Dass sich Lady Gaga selbst mit solchen offenen Worten bei ihren Fans zu Wort meldete, wurde seither unzählige Male gelobt. Auch Christina Aguilera stärkte ihrer Kollegin den Rücken und lobte den US-Superstar dafür, dass sie ihre R. Kelly-Kooperation schließlich von allen Streaming-Portalen genommen hatte und mit dem 52-Jährigen nichts mehr zu tun haben möchte. “Ich denke, dass sie absolut das richtige getan hat. Ich liebe, dass sie es angesprochen hat und ihre Unterstützung gezeigt hat”, erklärte X-Tina, nachdem sie in der “Watch What Happens Live with Andy Cohen” von einem Fan auf “Do What U Want (With My Body)” angesprochen worden war. “Die Dokumentation brachte wirklich viele Emotionen hervor, es war sehr schwere Kost für mich. Ich habe tatsächlich viel durchgemacht ... Aber lasst uns nicht näher darauf eingehen. Es hat mich wirklich berührt. Wenn du in diesem Business bist, bist du so vielen Raubtieren und anderen Dingen ausgesetzt... Zu sehen, was mit Aaliyah und allen passiert ist... Man ist so vielem in einem so jungen Alter ausgesetzt. Es ist noch immer ein Kampf und ich denke, dass sie [Lady Gaga] das Richtige getan hat. Ich liebe sie dafür, dass sie darüber gesprochen und es adressiert hat.”

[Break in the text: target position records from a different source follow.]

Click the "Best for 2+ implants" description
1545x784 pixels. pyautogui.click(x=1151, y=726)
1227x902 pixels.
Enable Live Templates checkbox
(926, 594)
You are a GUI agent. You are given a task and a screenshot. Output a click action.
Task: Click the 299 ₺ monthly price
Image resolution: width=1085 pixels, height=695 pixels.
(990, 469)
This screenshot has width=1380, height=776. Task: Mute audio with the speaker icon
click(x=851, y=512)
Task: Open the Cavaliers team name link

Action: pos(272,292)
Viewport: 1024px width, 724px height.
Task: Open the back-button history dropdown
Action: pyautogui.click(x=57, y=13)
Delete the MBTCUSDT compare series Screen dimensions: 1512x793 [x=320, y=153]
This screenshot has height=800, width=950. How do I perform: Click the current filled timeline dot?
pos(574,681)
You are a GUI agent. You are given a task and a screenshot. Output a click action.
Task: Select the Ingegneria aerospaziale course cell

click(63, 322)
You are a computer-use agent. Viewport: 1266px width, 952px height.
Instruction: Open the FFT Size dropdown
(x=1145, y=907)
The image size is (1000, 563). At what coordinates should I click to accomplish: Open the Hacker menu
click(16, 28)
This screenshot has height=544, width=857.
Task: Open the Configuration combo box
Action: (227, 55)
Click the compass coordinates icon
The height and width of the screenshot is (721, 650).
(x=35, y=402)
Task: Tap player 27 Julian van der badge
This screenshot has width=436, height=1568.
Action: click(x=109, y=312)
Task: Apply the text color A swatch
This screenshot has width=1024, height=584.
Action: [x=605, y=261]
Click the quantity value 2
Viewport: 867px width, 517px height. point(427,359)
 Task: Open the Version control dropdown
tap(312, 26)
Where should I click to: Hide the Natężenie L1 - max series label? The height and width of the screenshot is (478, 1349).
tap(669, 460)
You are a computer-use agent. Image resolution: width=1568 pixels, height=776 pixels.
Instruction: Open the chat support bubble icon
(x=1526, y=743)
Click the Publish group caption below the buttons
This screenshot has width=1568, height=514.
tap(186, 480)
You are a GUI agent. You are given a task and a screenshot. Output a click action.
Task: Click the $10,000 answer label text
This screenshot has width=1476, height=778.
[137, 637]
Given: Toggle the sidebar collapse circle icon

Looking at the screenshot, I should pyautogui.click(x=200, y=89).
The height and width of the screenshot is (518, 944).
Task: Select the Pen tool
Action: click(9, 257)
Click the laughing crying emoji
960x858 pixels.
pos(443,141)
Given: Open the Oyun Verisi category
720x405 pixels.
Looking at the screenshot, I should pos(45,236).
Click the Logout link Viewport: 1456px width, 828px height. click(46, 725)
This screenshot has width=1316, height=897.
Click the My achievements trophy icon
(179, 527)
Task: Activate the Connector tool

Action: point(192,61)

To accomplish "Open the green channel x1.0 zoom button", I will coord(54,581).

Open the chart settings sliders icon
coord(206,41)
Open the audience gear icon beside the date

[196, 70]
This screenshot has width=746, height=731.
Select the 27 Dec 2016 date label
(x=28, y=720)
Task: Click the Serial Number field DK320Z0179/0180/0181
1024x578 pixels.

Auch auf die Frage, ob Aguilera erneut mit ihrer Kollegin auf der Bühne stehen und “Do What U Want (With My Body)” performen würde, hatte Christina eine passende Antwort am Start: “Ich habe es geliebt, das letzte Mal mit ihr zusammen auf der Bühne zu stehen. […] Sie ist so witzig und weiß, wie sie loslassen und Spaß haben kann.”

Keine Puppe mehr
Was die “Hurt”-Interpretin mit “viel durchgemacht” meinte, wollte sie im Übrigen nicht weiter thematisieren. Im Interview mit dem “W”-Magazin sprach X-Tina bereits im vergangenen Herbst über den Anfang ihrer Karriere und sagte damals aus, dass sie sich nach anderen Leuten richten und so verhalten musste, wie es ihr vorgeschrieben worden war. “Zum damaligen Punkt in meiner Karriere spielte ich noch das Spiel des Labels mit und ich ging zu all diesen Anproben, bei denen ich von bestimmen Mitgliedern des Labels beobachtet wurde. Man hat meine Outfits abgestimmt oder abgelehnt. Es war also super einengend, super streng geregelt und es gab mir das Gefühl, als wäre ich eine Barbie-Puppe. Dennoch hat es sich gelohnt und mir die Möglichkeit gegeben, den Fuß in die Tür zu bekommen.”

Heute ist Christian ihre eigene Chefin und kann tun und lassen was sie möchte.